--- Data excerpts Enclosed Below ---
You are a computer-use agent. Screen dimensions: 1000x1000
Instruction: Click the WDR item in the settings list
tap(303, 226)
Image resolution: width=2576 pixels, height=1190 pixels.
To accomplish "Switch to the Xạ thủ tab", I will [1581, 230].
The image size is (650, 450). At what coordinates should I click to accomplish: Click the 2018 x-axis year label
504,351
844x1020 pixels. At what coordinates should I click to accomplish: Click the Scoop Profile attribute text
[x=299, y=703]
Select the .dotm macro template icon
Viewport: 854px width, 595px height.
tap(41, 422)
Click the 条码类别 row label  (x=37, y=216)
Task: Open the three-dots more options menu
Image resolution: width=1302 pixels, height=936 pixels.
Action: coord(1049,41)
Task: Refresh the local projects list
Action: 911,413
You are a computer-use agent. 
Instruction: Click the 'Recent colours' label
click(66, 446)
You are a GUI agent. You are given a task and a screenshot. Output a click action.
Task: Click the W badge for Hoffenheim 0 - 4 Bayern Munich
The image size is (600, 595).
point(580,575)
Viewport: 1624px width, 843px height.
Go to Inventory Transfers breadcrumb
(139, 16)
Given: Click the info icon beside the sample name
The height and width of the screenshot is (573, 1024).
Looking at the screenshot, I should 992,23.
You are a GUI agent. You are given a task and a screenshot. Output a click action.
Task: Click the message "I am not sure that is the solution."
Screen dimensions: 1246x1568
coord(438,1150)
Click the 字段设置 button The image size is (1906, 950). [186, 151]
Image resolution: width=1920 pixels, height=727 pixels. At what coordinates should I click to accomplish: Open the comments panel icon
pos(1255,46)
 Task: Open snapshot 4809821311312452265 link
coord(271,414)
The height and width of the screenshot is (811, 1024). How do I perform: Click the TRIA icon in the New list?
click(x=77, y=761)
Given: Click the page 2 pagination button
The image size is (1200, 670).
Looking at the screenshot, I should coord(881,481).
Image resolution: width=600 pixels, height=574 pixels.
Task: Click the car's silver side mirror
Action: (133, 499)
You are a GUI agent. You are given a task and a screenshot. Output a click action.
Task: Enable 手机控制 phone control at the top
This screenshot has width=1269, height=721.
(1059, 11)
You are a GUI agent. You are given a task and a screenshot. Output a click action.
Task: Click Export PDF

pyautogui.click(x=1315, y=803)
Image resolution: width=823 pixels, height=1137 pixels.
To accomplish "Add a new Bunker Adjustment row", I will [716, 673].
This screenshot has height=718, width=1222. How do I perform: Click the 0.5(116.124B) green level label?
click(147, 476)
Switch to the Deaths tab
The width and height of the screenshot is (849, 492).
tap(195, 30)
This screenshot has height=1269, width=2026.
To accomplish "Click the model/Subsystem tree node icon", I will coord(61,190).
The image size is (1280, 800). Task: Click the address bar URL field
--- End of Enclosed Data excerpts ---
Reproduce exactly the lines above from the line with "Image resolution: width=823" to the line with "This screenshot has height=1269, width=2026.", including both, and add nothing.

Image resolution: width=823 pixels, height=1137 pixels.
To accomplish "Add a new Bunker Adjustment row", I will [716, 673].
This screenshot has height=718, width=1222. How do I perform: Click the 0.5(116.124B) green level label?
click(147, 476)
Switch to the Deaths tab
The width and height of the screenshot is (849, 492).
tap(195, 30)
This screenshot has height=1269, width=2026.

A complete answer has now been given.